Comparison of Infusion of Dexmedetomedine and Magnesium Sulfate on the Stability of Hemodynamic Status During Elective Orthopedic Surgery in Obese People: A Randomized Clinical Trial
Abstract
Since obese people are subject to hemodynamic instability during anesthesia and preventive measures for these people should be considered by the anesthesiologist, we decided to investigate the effects of dexmedetomidine and magnesium sulfate infusion on hemodynamic stability during surgery To examine and compare elective orthopedics in obese people.
Methods: This study is a clinical trial that was conducted in the orthopedic operating room of Imam Reza Hospital during the year 2021. After a pilot study, the sample size was considered equal to 80 people and the samples were randomly divided into two groups. A group of patients received magnesium sulfate at the rate of 50 mg per hour half an hour before the start of anesthesia. Patients in the other group received dexmedetomidine infusion half an hour before surgery at the rate of half a microgram per kilogram per hour. This medicine was diluted in a 50 cc syringe and infused. The hemodynamic status of the patients between the two groups was recorded and finally compared with each other.

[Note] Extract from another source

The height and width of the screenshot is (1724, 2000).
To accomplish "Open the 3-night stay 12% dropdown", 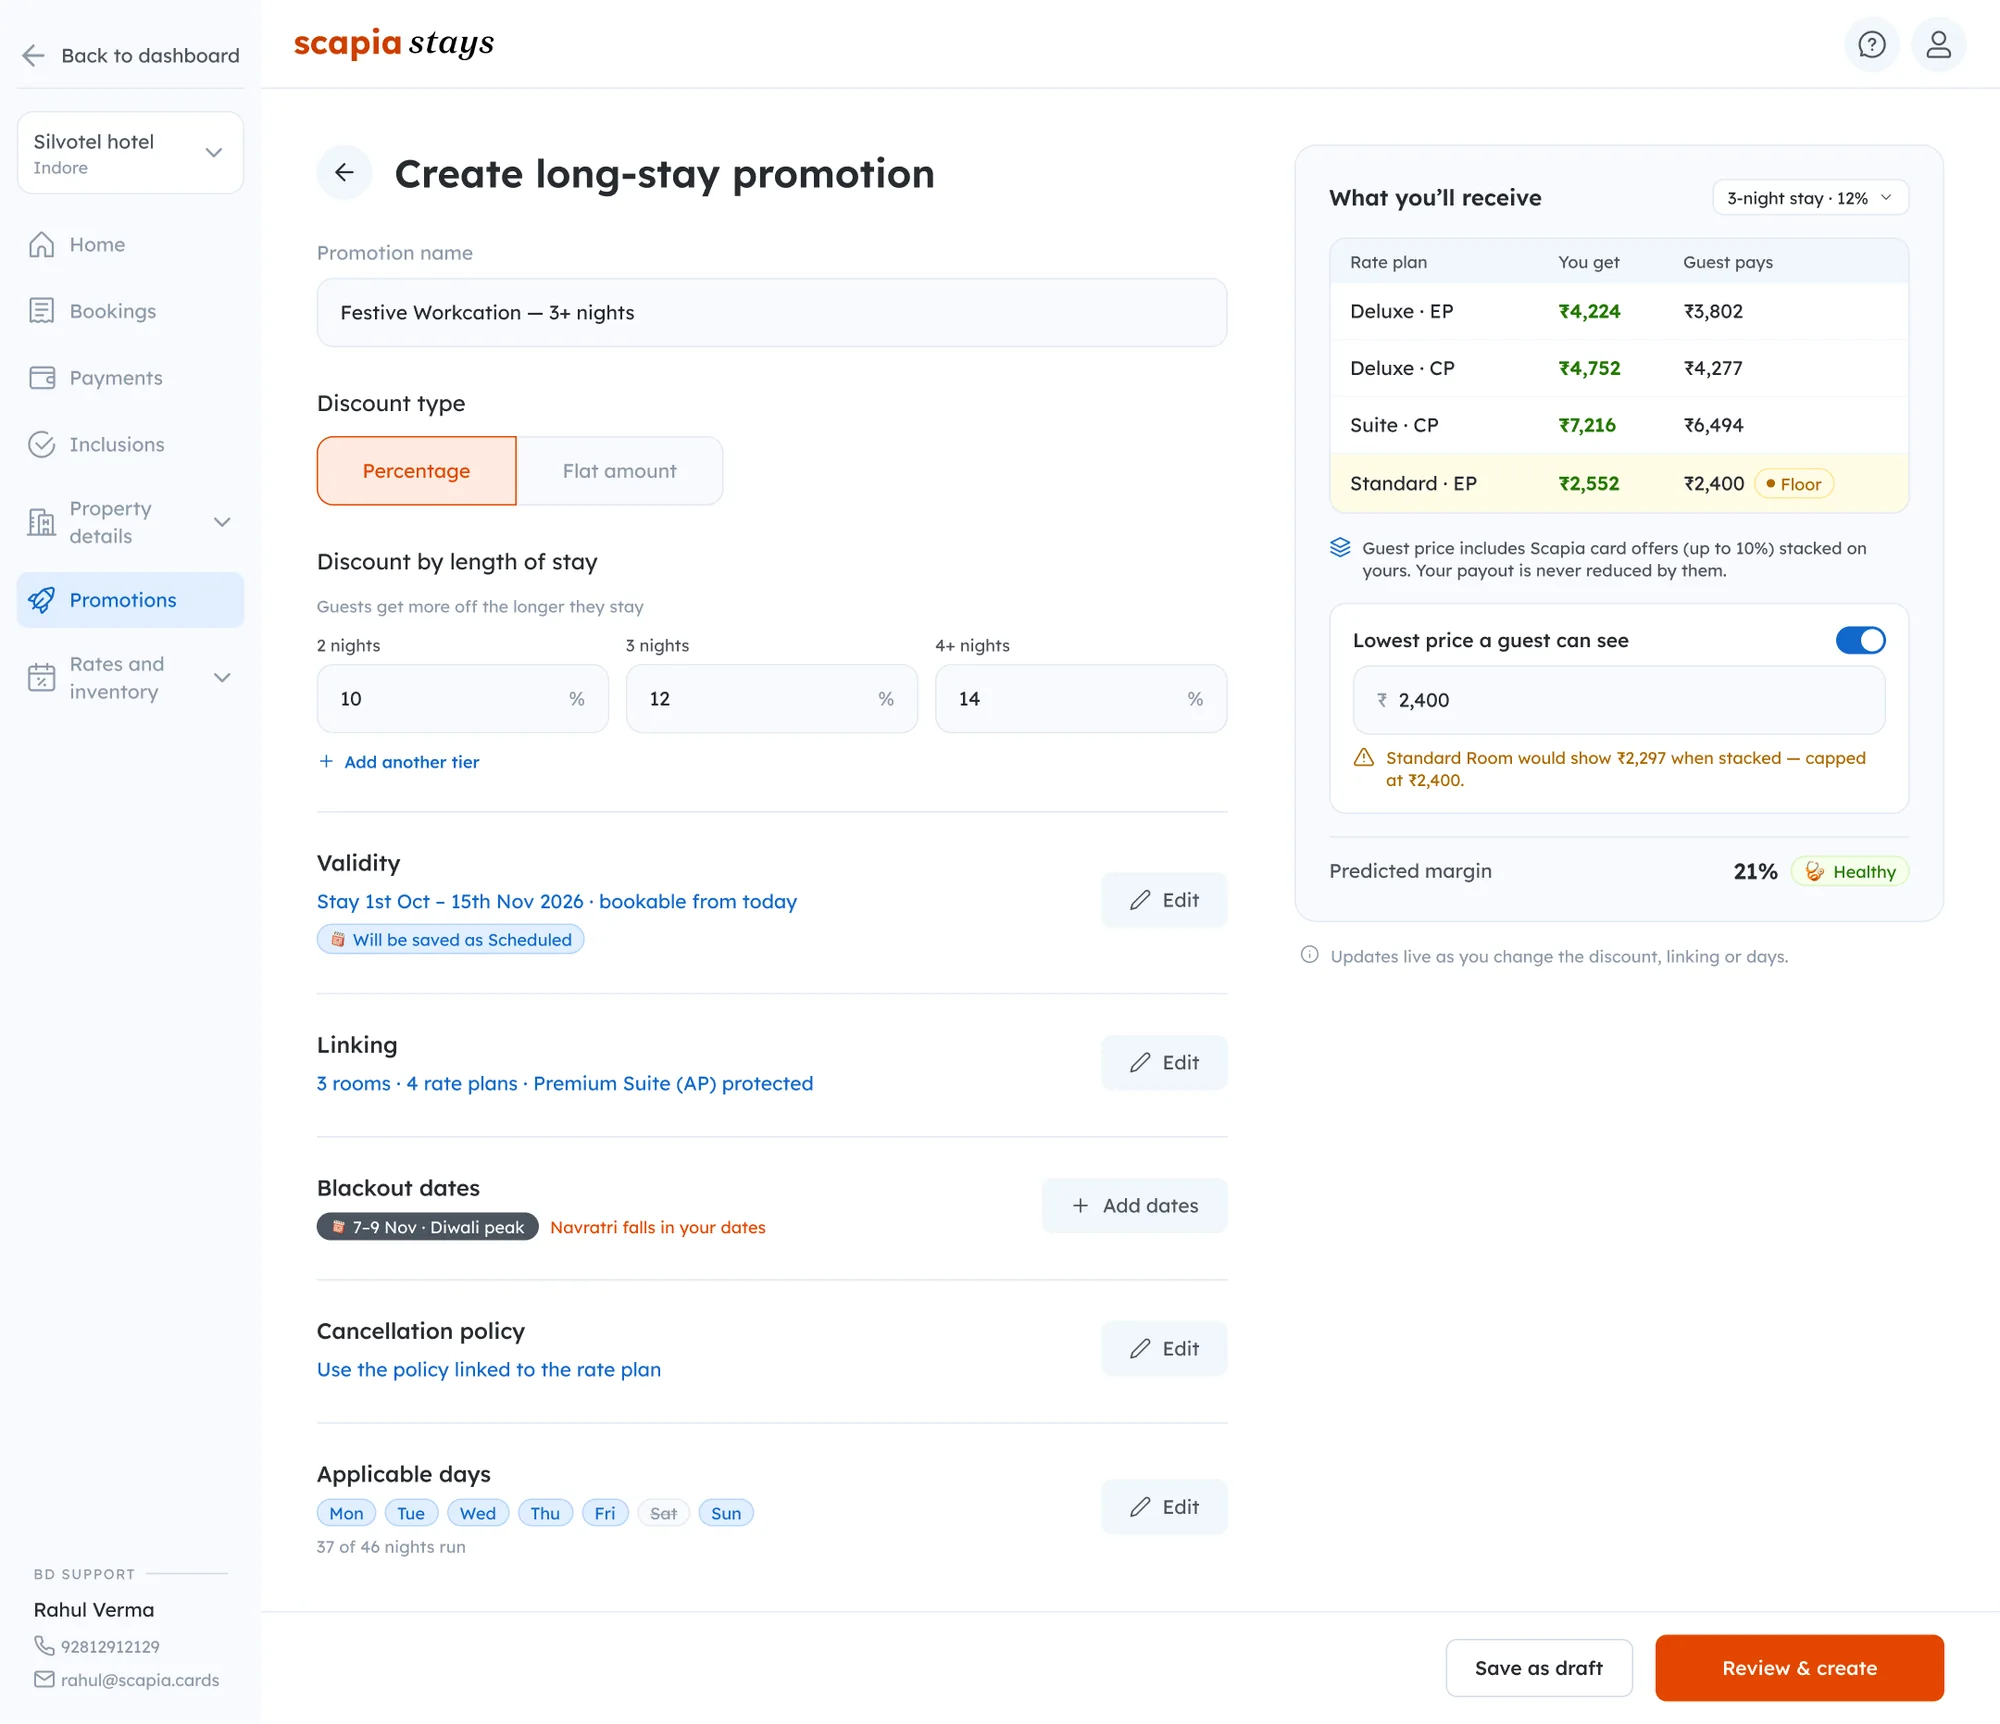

Results: Blood pressure in magnesium group patients was non-significantly higher than in dexmedetomidine group patients. Intragroup comparison of blood pressure indicated that blood pressure stability was higher in dexmedetomidine patients group (P=0.559) than magnesium group patients (P=0.403). The heart rate in the patients of the dexmedetomidine group was insignificantly lower than the patients of the magnesium group. The intra-group comparison of heart rate indicated that the stability of heart rate was higher in the group of patients receiving dexmedetomidine (P=0.613) than in patients receiving magnesium (P=0.445); Also, the stability of arterial oxygen saturation in patients receiving dexmedetomidine (P=0.529) was higher than in patients receiving magnesium (P=0.386). The average recovery time in the magnesium group was non-significantly lower than the group of patients receiving dexmedetomidine (P=0.360).